Cost-of-living concerns causing shoppers to cut back
That’s according to the latest data from the British Retail Consortium (BRC).
While it found that overall retail sales increased by 5.7% in April, inflation meant that the actual volumes of both food and non-food products were down. As a result, while the amount spent increased, the actual amount being bought fell in the month.
Helen Dickinson chief executive of the BRC, noted that shoppers were continuing to “adjust spending habits”, with clothing sales in particular underperforming, in part due to poor weather.
She added: “Retailers hope sales will improve over the warmer summer months, especially as consumer confidence stabilises and inflation begins to ease. However, they continue to face huge cost pressures from a tight labour market, high energy prices, and other rising input costs, with many retailers reporting lower profits this year as a result.
“Government needs to ensure that any additional regulatory cost burdens are kept to a minimum as these add to inflation.”
Paul Martin, UK head of retail at KPMG ‒ which works with BRC to collate the data ‒ suggested that consumer demand has been “fairly resilient” against high inflation and interest rates up to now.
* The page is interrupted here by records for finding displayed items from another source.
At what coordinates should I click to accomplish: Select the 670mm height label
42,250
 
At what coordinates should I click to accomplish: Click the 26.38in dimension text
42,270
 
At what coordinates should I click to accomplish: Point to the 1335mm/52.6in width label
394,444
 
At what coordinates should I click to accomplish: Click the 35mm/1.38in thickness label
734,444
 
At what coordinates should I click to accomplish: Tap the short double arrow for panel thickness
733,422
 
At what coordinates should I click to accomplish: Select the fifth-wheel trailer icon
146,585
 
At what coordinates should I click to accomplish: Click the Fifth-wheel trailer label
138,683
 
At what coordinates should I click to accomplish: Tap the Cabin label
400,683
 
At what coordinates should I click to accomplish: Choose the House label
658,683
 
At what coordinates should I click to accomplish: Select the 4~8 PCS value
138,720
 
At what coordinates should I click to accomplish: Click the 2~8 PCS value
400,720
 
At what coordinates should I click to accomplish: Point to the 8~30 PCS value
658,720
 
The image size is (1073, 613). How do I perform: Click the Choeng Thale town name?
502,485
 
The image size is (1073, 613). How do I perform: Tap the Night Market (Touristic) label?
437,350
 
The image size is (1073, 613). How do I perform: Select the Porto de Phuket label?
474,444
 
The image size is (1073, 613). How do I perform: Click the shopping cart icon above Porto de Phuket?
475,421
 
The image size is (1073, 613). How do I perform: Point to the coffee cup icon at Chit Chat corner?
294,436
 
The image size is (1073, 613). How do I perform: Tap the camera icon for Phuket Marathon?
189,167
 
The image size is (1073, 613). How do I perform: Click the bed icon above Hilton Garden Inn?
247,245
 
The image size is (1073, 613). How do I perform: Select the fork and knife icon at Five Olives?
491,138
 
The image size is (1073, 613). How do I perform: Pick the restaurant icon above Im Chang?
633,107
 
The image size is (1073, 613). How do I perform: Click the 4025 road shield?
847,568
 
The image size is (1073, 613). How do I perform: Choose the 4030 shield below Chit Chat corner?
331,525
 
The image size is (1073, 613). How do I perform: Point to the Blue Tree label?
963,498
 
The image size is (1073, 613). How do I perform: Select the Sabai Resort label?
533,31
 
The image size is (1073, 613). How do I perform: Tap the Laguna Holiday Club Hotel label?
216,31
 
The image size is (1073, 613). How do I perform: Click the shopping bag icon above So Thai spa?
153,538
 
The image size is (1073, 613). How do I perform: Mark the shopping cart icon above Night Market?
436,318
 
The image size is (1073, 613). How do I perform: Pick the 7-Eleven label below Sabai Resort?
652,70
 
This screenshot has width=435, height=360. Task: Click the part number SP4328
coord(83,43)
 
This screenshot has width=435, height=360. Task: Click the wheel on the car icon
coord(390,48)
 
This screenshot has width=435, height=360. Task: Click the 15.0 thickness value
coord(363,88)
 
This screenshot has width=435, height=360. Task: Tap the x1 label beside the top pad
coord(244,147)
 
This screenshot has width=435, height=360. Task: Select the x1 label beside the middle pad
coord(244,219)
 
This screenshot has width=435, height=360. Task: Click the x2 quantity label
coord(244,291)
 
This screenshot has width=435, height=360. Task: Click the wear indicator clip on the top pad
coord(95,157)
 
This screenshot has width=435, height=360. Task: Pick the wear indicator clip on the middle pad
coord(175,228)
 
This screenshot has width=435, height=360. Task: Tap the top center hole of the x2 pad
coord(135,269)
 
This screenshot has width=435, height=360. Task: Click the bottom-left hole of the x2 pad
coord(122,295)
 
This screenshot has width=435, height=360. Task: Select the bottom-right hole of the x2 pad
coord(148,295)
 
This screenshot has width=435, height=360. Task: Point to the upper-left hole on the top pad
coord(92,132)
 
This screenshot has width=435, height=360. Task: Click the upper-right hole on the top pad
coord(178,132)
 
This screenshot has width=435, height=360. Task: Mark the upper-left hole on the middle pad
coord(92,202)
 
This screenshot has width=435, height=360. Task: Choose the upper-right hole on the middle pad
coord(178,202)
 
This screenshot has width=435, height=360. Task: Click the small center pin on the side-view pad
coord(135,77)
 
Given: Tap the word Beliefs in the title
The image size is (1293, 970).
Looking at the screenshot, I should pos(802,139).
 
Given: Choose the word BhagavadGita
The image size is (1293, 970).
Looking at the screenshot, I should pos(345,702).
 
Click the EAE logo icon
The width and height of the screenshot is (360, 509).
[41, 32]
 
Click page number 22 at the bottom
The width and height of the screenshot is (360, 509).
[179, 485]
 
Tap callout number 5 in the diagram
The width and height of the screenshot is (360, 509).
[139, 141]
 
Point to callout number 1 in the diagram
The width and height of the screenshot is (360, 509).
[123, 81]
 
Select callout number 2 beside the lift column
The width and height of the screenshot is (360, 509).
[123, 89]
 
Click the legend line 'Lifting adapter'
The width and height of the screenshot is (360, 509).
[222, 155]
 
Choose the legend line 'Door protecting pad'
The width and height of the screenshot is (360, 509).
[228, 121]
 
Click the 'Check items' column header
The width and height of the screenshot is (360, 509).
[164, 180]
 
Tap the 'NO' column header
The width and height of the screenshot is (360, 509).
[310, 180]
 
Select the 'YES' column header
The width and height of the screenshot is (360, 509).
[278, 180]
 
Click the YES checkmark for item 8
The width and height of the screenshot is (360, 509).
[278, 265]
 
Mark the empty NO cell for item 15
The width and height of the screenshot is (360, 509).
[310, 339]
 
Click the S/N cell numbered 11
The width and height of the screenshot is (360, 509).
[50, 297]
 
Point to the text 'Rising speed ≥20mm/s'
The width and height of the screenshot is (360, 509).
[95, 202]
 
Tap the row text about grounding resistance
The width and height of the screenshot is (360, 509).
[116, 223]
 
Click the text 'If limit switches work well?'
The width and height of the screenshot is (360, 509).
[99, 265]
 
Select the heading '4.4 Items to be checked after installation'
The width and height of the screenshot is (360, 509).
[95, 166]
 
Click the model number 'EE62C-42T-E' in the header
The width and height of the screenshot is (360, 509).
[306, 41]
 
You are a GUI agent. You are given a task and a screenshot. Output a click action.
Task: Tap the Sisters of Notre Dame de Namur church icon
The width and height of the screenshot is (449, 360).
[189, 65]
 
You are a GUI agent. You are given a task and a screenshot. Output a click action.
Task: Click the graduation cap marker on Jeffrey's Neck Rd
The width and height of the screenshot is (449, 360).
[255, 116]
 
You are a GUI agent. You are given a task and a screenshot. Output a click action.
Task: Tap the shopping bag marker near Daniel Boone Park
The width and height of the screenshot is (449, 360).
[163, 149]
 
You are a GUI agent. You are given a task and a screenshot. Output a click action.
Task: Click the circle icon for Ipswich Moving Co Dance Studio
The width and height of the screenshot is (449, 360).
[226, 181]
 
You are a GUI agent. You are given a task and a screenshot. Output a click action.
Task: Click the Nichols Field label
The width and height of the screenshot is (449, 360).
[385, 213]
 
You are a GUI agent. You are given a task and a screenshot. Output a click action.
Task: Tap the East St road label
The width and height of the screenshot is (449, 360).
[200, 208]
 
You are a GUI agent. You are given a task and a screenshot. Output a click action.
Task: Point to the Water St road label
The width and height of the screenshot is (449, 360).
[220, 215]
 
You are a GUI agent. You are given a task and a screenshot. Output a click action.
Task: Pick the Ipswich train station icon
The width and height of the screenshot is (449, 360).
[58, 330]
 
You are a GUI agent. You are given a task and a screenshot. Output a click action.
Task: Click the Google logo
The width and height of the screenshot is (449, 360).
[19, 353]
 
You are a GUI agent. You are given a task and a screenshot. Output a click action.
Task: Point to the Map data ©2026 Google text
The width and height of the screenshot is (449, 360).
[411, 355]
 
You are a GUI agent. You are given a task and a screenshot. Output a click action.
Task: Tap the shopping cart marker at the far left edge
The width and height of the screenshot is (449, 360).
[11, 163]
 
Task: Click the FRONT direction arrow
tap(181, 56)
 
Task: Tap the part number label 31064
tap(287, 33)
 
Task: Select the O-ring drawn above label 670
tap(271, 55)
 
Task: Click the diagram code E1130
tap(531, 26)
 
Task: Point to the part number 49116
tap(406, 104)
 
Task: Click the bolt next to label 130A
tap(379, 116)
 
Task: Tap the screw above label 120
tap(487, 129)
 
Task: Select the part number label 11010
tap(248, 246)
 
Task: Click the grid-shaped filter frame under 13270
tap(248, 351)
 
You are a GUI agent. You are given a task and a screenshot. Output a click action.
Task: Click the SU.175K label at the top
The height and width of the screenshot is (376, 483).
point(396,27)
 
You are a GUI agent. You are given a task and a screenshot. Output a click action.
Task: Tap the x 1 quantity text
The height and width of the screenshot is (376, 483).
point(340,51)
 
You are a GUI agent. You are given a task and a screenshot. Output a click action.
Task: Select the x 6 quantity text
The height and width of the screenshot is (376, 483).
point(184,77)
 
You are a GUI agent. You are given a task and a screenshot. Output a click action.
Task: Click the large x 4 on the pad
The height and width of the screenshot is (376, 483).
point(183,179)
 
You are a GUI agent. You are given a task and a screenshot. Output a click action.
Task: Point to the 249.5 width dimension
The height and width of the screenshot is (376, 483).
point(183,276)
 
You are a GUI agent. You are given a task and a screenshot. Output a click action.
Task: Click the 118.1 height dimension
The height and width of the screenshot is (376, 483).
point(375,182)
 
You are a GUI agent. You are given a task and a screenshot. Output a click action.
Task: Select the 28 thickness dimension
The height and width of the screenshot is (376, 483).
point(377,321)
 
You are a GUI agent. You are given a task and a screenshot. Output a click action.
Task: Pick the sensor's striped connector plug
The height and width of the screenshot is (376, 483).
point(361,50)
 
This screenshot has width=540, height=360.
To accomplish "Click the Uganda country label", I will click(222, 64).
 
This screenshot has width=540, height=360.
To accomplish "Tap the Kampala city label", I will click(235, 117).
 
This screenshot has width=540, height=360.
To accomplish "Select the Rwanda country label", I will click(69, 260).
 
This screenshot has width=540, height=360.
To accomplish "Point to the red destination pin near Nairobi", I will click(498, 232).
However, he warned that with government energy support ending and household finances under pressure, “it is likely that the next few months will continue to be challenging as the consumer tank empties”.
How our spending is changing
The findings are echoed by new research from Barclays, which found that overall consumer card spending only grew by 4.3% in April, less than half the current consumer price index with housing (CPIH) rate of inflation.
For example, it found that spending on groceries increased by 5.5%, though the Office for National Statistics has determined the food inflation rate is now 19.2%.
Barclays also noted that spending on fuel dropped by 9.3%, due to falling petrol and diesel prices, though spending on public transport increased by 11.9% on a year ago.
The largest uplift was on utilities, which jumped by 34.4% on a year ago.
Despite the change in shopping habits, Barclays found that spending on non-essential items rose by 4.6% on a year ago, which it put down to Easter and bank holidays.
There was also a big rise on spending on entertainment of 12%, driven by ticket sales for concerns and shows.
Abbas Khan, UK Economist at Barclays, said that the high rate of inflation was squeezing disposable incomes, though this was somewhat offset by the drop in wholesale energy prices and the price cap.
He added: “The data suggests that pockets of the economy, particularly the leisure sector, enjoyed some renewed momentum in April. Going forward, while energy bills are set to fall from Q3, higher mortgage rates cloud the outlook as households continue to refinance at significantly higher rates through the year.”